だが原作漫画においてもドラマにおいても『ハコヅメ』の魅力は、こうしたコミカルなパートとシリアスなパート――日常と非日常と言い換えてもいい――この2つのパートが混然と絡み合っていることにあると思う。

たとえばドラマ第3話で川合が、痴漢事案で被害者の女子高生の聴取にあたった際、配慮が足りず、彼女を傷つけてしまうくだりがある。その事案の再現見分が行われるのだが、使用される人形のあまりな雑な作りに思わずニヤけたその直後、目撃者の証言によって被疑者が取ったであろうおぞましい行動が再現されるのを見て、筆者は息を呑んでしまった。

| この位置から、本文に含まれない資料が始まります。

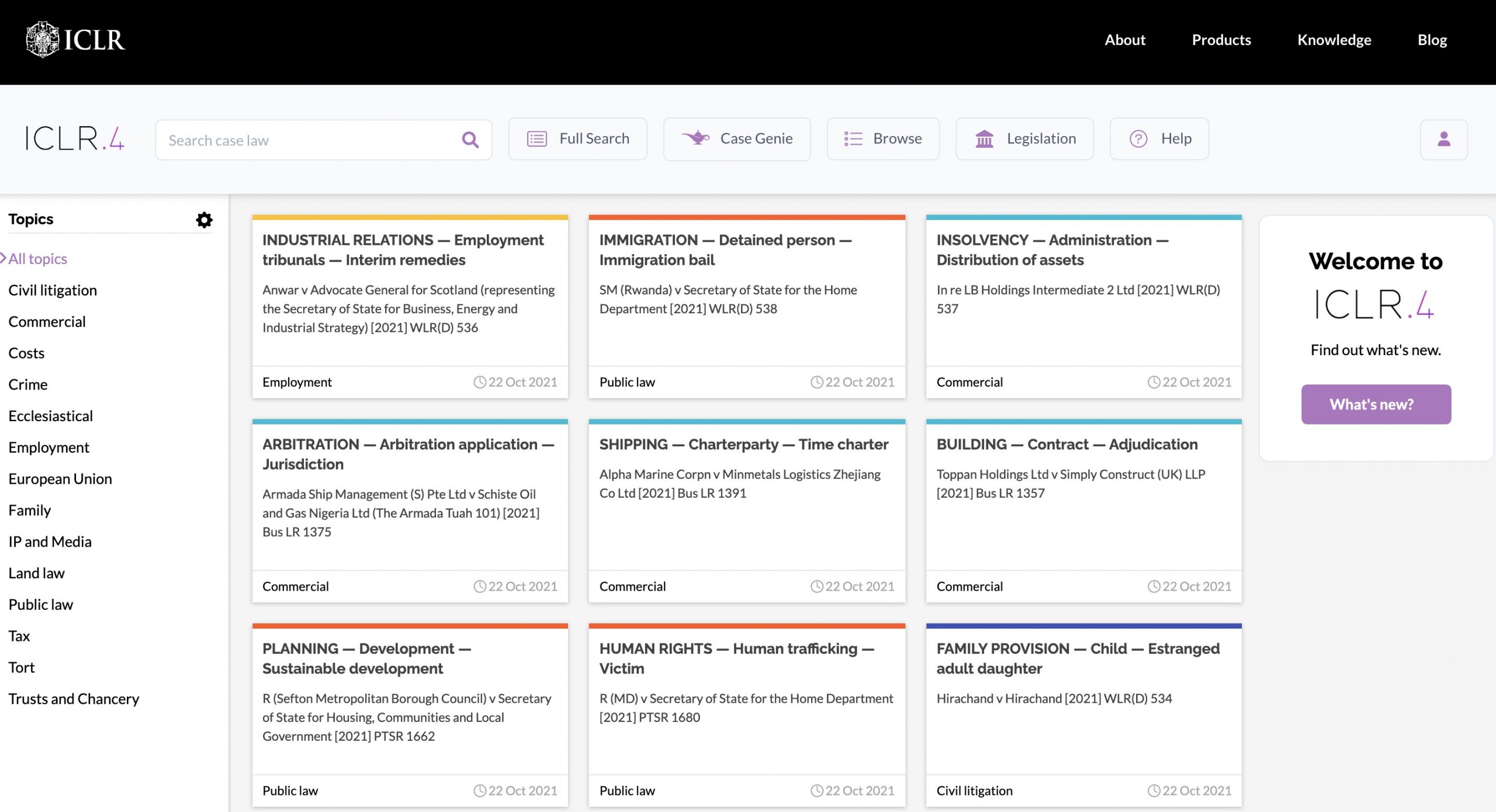Click the ICLR crest logo in header

(x=43, y=40)
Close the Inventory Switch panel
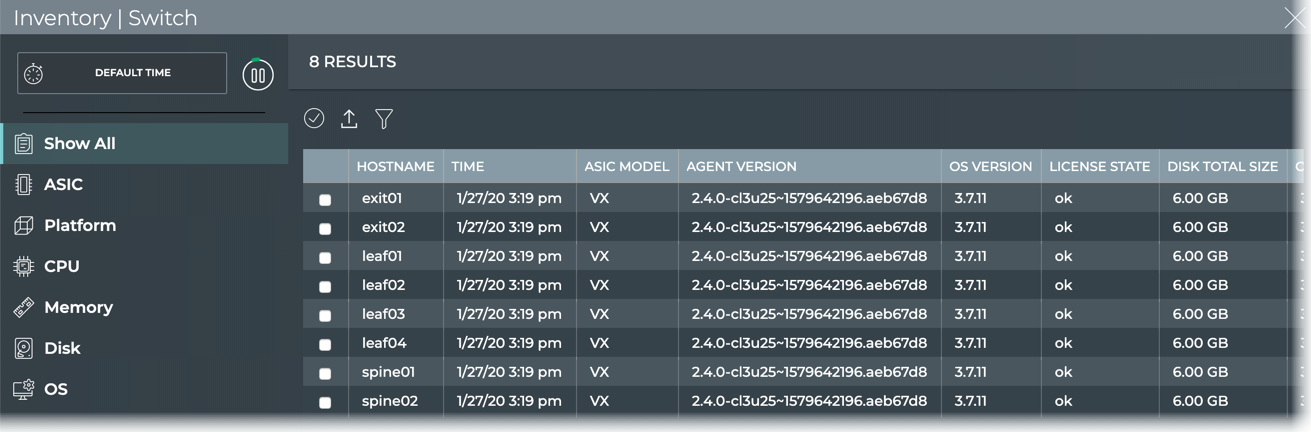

『ハコヅメ』では度々、こうしたコミカルで日常的な場面から一転して、事故や事件といった非日常的な展開に突入する。それは警察・刑事ものというジャンルであれば当然かもしれないが、『ハコヅメ』で描かれるのが身近な世界の事件であるからこそ、それまでの他愛もないやり取りの積み重ねでつくられた日常が、突如非日常によって打ち砕かれる衝撃は大きい。